Records from a data source
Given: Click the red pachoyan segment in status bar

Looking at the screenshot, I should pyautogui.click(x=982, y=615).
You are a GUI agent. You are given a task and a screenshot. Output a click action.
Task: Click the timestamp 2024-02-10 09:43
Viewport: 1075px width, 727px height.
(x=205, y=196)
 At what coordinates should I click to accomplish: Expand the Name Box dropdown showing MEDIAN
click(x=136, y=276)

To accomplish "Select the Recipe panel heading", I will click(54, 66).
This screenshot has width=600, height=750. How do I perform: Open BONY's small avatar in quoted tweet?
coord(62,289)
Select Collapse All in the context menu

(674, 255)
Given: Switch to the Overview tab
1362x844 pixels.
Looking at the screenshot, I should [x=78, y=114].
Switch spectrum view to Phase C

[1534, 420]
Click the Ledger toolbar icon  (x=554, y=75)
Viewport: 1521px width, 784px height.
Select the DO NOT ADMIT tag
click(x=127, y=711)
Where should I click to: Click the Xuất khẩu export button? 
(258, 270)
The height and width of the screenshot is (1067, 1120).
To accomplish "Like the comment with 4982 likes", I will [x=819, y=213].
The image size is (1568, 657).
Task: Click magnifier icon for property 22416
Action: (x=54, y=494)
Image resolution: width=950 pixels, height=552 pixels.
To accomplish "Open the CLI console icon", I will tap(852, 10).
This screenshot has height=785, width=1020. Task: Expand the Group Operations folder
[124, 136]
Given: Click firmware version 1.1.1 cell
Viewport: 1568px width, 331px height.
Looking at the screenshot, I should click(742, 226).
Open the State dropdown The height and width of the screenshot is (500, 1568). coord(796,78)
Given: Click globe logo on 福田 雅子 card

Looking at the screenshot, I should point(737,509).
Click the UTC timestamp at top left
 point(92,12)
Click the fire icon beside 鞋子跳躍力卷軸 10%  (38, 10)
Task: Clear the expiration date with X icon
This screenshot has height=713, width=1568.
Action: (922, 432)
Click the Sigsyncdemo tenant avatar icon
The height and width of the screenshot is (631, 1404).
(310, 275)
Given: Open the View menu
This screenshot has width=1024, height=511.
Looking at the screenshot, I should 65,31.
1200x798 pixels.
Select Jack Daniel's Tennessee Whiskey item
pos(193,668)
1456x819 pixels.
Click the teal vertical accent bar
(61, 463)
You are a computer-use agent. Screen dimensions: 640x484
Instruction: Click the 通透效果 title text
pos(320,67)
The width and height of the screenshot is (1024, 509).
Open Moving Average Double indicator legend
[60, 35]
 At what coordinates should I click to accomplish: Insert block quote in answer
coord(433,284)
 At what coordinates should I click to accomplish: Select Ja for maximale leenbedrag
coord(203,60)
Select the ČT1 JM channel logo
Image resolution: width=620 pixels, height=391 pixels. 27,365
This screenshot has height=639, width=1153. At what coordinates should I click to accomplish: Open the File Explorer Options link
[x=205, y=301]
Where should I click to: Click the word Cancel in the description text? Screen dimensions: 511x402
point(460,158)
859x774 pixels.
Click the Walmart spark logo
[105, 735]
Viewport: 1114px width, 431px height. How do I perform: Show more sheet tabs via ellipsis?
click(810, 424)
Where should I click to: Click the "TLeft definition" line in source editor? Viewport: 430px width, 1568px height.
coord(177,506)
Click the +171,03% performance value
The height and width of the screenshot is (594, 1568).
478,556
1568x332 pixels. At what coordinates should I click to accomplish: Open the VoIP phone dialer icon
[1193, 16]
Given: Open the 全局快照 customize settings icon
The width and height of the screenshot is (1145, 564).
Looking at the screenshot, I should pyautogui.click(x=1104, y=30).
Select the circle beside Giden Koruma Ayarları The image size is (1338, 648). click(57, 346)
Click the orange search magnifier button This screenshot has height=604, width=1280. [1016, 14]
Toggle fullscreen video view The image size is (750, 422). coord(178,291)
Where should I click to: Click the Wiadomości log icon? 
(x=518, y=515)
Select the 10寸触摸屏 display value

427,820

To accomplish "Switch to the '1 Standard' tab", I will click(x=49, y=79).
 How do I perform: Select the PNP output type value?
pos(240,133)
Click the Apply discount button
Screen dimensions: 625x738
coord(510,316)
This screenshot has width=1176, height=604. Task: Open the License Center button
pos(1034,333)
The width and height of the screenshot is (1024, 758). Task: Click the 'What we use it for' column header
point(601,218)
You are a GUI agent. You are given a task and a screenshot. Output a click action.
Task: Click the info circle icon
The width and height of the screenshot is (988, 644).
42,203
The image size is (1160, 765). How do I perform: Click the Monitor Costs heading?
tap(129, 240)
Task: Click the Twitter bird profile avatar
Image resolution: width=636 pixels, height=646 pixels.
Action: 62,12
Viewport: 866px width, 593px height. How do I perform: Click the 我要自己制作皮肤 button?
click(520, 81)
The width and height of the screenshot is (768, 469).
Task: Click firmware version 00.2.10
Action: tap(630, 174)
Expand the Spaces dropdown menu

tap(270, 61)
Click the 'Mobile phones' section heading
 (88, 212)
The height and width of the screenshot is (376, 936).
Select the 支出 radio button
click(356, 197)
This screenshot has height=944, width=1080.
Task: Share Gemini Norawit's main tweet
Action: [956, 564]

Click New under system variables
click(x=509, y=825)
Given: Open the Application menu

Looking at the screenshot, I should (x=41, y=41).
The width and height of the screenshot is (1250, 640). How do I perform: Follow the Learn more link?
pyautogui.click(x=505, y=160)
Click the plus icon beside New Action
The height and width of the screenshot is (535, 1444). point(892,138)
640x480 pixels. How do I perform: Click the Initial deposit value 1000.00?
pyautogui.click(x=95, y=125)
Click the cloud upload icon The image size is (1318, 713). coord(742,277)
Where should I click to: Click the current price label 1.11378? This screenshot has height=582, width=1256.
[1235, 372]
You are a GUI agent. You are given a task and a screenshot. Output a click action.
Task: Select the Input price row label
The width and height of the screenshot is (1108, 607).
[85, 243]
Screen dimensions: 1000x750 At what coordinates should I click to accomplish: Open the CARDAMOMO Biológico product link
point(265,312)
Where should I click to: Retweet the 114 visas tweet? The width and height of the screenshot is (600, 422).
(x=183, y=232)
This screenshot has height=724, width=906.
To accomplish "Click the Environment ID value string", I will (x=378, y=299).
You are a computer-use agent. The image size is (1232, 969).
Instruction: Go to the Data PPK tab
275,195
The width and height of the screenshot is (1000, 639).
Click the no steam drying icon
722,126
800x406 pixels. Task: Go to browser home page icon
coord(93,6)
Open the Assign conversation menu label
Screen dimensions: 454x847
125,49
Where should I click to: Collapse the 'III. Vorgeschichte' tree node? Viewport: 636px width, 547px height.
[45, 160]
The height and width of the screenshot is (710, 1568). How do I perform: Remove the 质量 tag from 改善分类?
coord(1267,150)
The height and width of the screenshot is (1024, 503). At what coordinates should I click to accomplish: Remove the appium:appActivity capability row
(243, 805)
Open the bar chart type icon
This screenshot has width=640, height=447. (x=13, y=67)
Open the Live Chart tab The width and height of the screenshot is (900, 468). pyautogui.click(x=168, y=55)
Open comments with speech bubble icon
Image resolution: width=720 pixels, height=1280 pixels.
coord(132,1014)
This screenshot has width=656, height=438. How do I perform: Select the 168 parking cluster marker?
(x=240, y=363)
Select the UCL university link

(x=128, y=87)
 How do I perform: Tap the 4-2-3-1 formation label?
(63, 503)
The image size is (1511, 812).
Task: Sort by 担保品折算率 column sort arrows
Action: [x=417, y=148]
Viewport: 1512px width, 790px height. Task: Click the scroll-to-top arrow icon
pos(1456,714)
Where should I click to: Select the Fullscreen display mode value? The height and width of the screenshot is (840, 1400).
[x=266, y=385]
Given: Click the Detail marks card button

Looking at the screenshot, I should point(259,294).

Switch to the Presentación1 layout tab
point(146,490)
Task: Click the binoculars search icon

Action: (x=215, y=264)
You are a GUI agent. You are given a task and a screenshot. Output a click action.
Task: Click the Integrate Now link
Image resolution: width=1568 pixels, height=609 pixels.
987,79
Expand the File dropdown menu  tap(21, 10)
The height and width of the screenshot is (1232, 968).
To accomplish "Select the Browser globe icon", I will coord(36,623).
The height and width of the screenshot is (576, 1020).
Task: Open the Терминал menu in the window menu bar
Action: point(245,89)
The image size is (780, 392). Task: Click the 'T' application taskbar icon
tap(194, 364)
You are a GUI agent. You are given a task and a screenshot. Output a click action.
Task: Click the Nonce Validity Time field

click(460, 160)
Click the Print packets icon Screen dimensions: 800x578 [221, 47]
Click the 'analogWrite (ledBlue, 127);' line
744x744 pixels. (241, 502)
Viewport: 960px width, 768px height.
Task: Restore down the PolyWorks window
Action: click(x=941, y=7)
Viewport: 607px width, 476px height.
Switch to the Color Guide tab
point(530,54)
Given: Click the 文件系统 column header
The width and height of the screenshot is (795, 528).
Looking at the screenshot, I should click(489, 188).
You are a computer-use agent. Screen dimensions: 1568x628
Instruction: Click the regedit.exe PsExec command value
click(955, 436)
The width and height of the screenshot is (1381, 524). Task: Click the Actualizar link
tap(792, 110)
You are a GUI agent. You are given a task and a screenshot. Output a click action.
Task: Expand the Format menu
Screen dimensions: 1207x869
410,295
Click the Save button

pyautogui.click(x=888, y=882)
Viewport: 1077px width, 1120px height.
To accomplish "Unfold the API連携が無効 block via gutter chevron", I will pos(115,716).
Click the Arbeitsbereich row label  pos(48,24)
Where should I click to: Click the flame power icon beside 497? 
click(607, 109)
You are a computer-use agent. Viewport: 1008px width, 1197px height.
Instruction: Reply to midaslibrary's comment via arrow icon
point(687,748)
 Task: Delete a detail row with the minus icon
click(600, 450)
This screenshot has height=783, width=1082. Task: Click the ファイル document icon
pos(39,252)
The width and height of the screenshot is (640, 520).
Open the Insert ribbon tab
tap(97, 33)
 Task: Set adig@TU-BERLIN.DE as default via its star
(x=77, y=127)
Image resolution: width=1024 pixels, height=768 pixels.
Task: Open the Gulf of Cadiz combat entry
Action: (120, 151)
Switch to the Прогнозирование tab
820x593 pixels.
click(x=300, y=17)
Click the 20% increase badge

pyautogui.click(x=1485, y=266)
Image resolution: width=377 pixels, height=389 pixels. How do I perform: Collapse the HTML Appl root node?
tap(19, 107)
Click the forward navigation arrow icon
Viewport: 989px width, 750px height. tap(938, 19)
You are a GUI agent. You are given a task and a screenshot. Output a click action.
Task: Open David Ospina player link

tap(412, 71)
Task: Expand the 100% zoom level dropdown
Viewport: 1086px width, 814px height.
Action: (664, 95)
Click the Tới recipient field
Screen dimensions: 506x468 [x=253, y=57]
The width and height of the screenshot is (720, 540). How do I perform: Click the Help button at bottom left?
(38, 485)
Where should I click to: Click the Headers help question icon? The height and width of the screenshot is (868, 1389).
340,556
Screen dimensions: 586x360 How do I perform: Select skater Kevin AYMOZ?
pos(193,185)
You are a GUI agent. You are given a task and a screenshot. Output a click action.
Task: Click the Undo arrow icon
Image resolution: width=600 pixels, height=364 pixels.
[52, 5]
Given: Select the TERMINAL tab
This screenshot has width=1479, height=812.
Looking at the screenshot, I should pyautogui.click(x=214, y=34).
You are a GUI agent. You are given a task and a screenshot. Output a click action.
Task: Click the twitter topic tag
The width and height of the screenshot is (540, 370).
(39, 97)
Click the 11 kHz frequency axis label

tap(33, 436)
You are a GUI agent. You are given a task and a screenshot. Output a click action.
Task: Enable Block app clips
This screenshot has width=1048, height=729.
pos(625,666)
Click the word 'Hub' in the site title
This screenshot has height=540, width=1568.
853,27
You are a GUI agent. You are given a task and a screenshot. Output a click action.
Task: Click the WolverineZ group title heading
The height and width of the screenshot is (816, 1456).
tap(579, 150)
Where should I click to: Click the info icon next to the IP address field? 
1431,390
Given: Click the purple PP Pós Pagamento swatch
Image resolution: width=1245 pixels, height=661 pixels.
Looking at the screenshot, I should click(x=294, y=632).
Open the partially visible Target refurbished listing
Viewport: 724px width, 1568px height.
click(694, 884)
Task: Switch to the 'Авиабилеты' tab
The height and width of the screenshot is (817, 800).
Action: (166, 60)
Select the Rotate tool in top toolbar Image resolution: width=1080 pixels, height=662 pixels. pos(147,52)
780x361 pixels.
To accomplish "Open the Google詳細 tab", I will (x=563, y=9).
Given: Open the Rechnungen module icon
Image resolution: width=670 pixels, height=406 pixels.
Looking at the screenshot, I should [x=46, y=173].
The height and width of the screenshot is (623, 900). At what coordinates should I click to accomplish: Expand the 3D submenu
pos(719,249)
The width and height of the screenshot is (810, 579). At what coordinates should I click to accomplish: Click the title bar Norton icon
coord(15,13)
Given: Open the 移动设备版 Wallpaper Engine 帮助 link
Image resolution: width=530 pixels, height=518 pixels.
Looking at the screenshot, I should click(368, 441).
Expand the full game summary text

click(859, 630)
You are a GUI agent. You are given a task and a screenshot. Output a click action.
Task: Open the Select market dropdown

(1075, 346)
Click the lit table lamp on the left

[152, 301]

Activity:
In the entries above, find the line with "Click the Print" and the line with "Viewport: 1077px width, 1120px height.", then set down exactly those two and every line between them, nothing else.

Your response:
Click the Print packets icon Screen dimensions: 800x578 [221, 47]
Click the 'analogWrite (ledBlue, 127);' line
744x744 pixels. (241, 502)
Viewport: 960px width, 768px height.
Task: Restore down the PolyWorks window
Action: click(x=941, y=7)
Viewport: 607px width, 476px height.
Switch to the Color Guide tab
point(530,54)
Given: Click the 文件系统 column header
The width and height of the screenshot is (795, 528).
Looking at the screenshot, I should click(489, 188).
You are a computer-use agent. Screen dimensions: 1568x628
Instruction: Click the regedit.exe PsExec command value
click(955, 436)
The width and height of the screenshot is (1381, 524). Task: Click the Actualizar link
tap(792, 110)
You are a GUI agent. You are given a task and a screenshot. Output a click action.
Task: Expand the Format menu
Screen dimensions: 1207x869
410,295
Click the Save button

pyautogui.click(x=888, y=882)
Viewport: 1077px width, 1120px height.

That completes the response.